Exercise requirements:
The finished copy should match every record exactly and contain no pictures.

---------- Supplied data ----------

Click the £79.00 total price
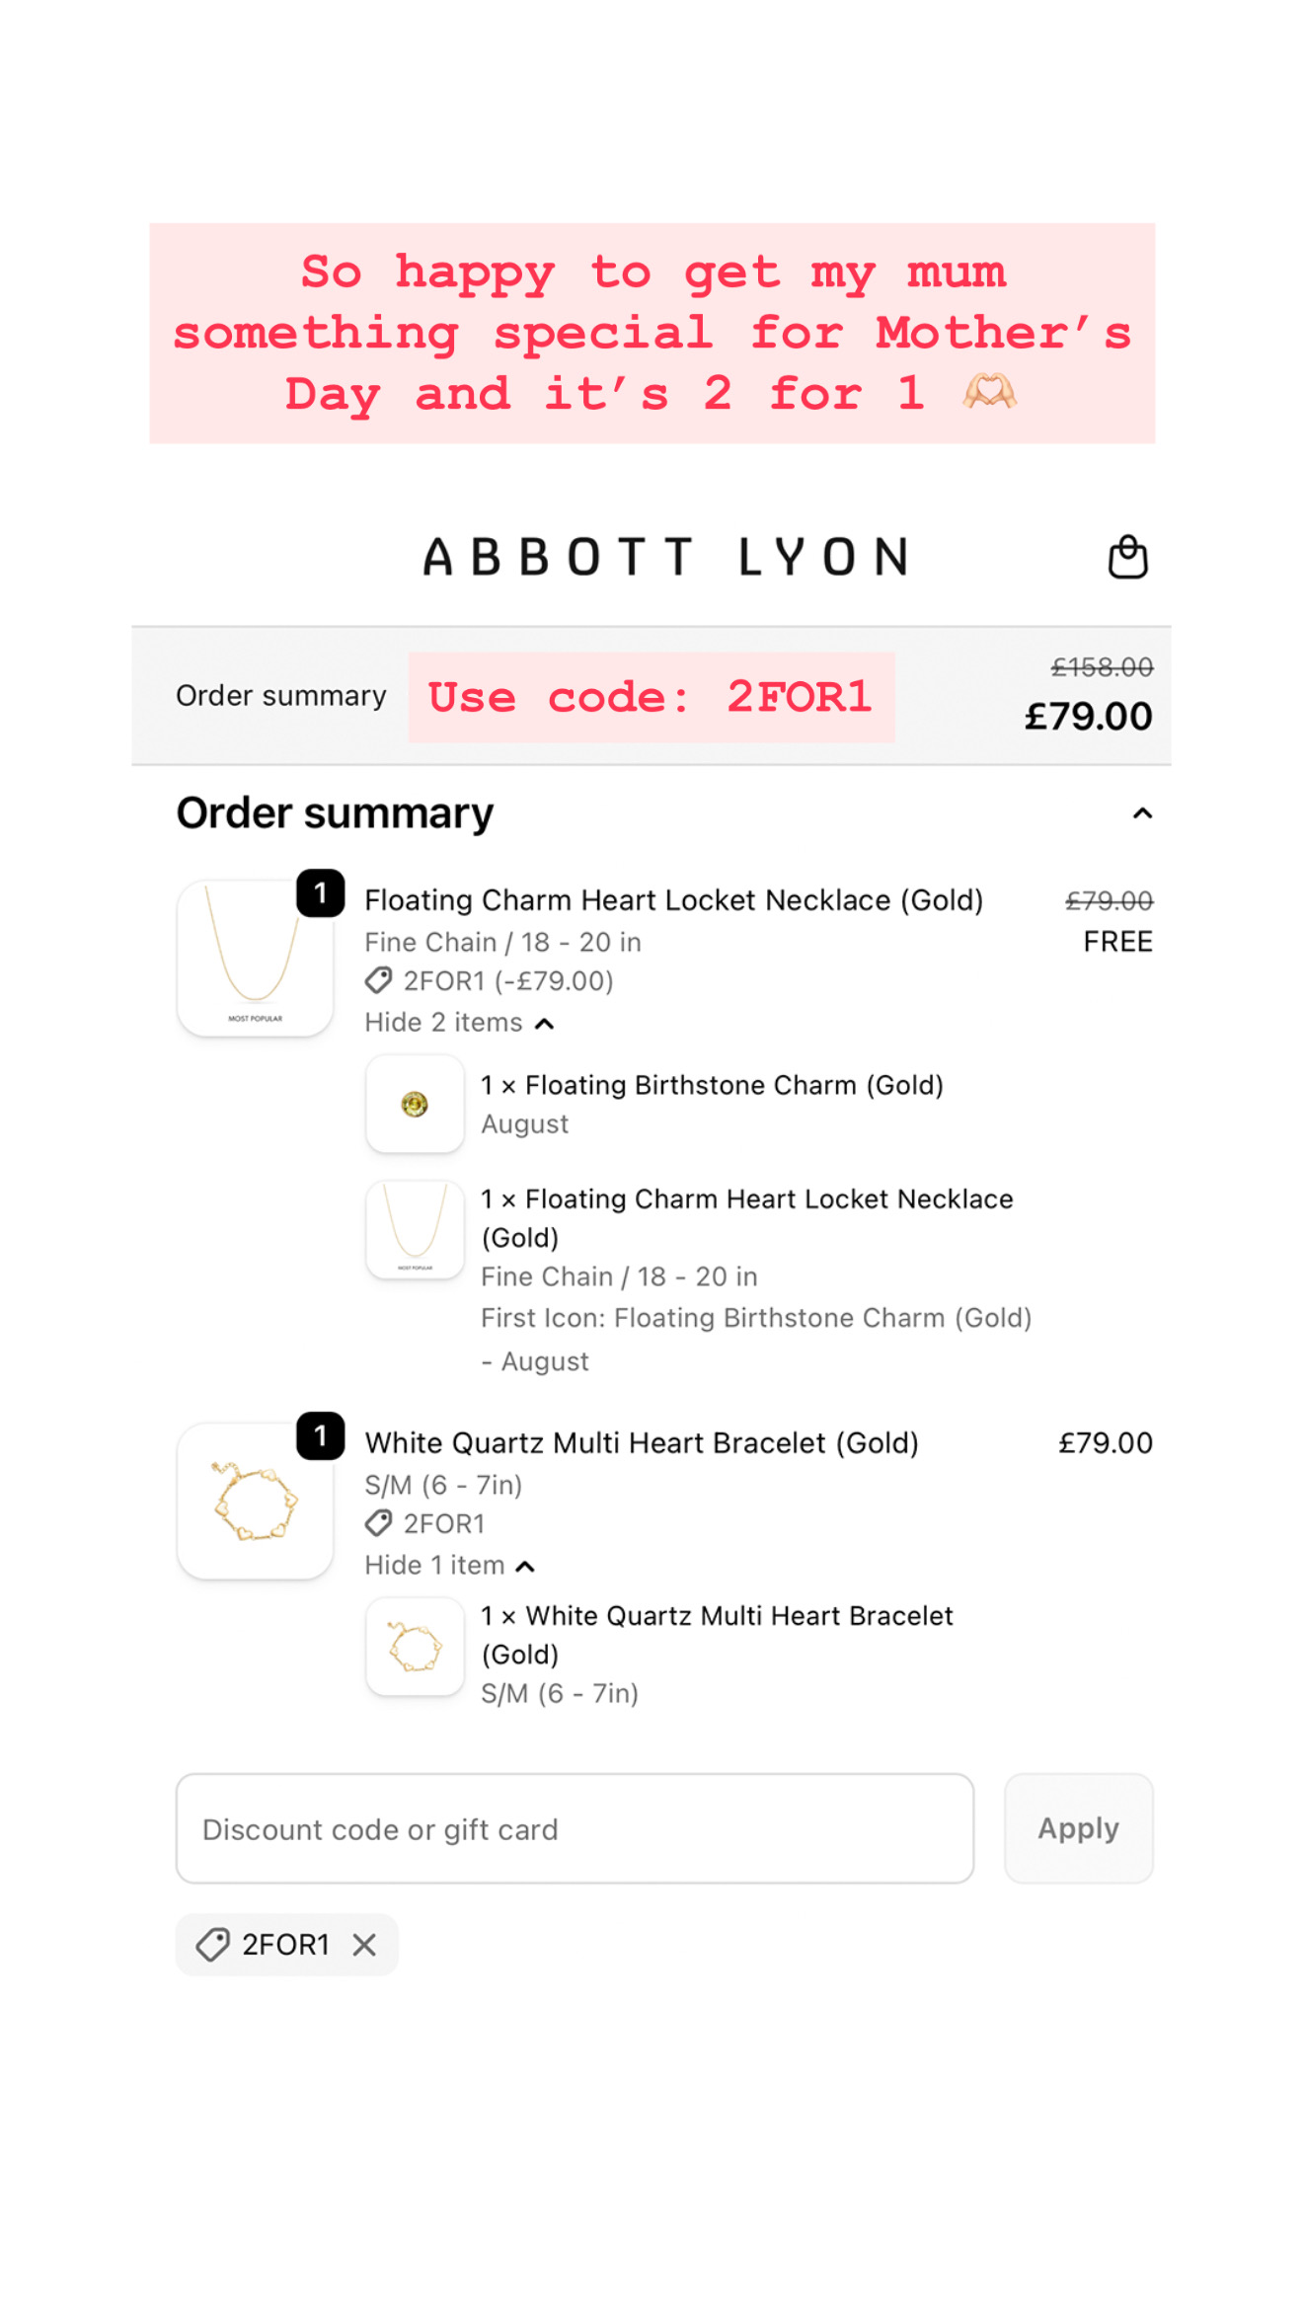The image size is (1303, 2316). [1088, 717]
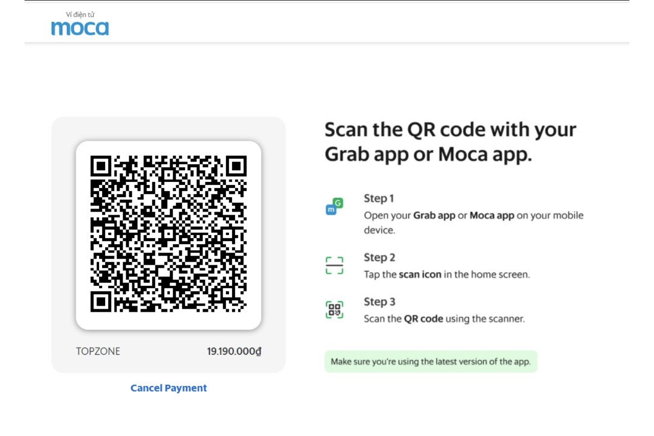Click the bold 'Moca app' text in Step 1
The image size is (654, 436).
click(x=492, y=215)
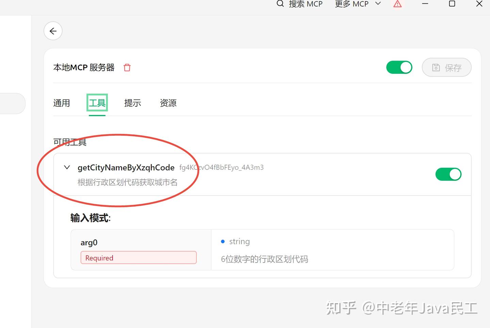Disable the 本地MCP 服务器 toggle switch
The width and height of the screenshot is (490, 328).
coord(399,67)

----------

Answer space:
Click the £79.00 total price
The image size is (1303, 2316). [1088, 717]
Click the bold 'Moca app' text in Step 1
The image size is (654, 436).
click(x=492, y=215)
Disable the 本地MCP 服务器 toggle switch
The width and height of the screenshot is (490, 328).
coord(399,67)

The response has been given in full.